WHAT THE TASK ASKS. Nothing but the lines below from the one holding "Instruction: Click the" up to and including the one holding "This screenshot has width=378, height=400." should be copied, exactly and without pictures.

DATA FOR THE TASK.
------------
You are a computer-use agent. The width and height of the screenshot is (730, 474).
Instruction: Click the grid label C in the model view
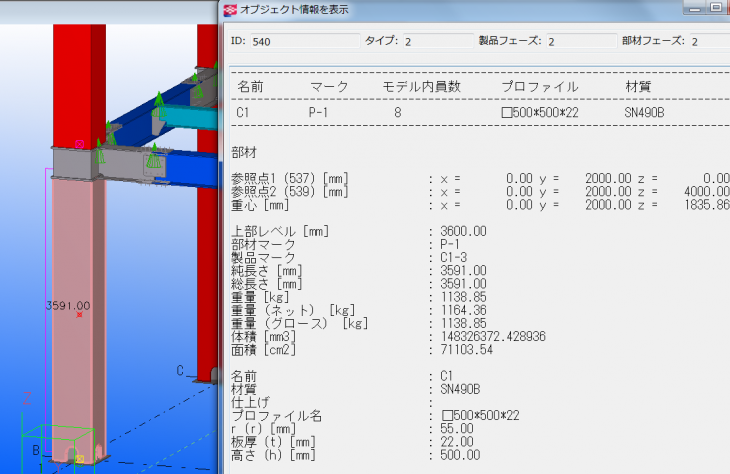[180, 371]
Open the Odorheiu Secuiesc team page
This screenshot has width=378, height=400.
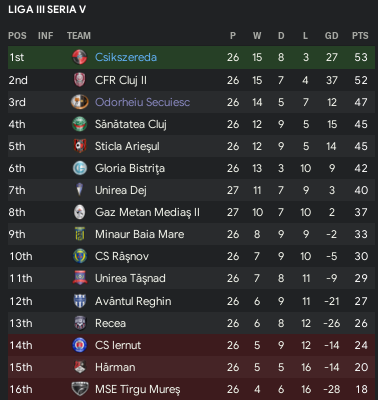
------------
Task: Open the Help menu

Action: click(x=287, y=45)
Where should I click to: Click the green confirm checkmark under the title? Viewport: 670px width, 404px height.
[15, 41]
------------
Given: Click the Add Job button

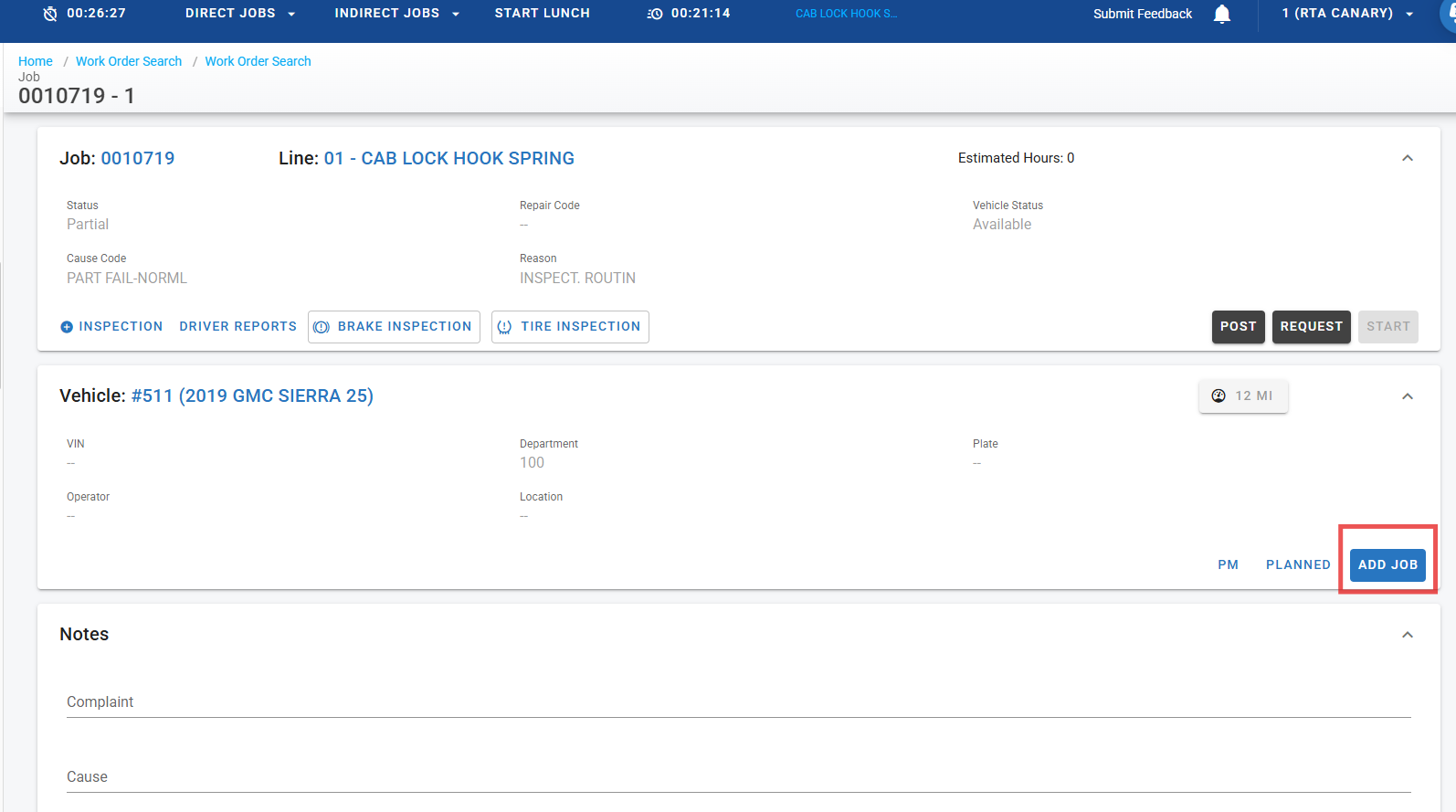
------------
FINISHED EXERCISE.
Instruction: Click the grid label C in the model view
[180, 371]
Open the Odorheiu Secuiesc team page
This screenshot has width=378, height=400.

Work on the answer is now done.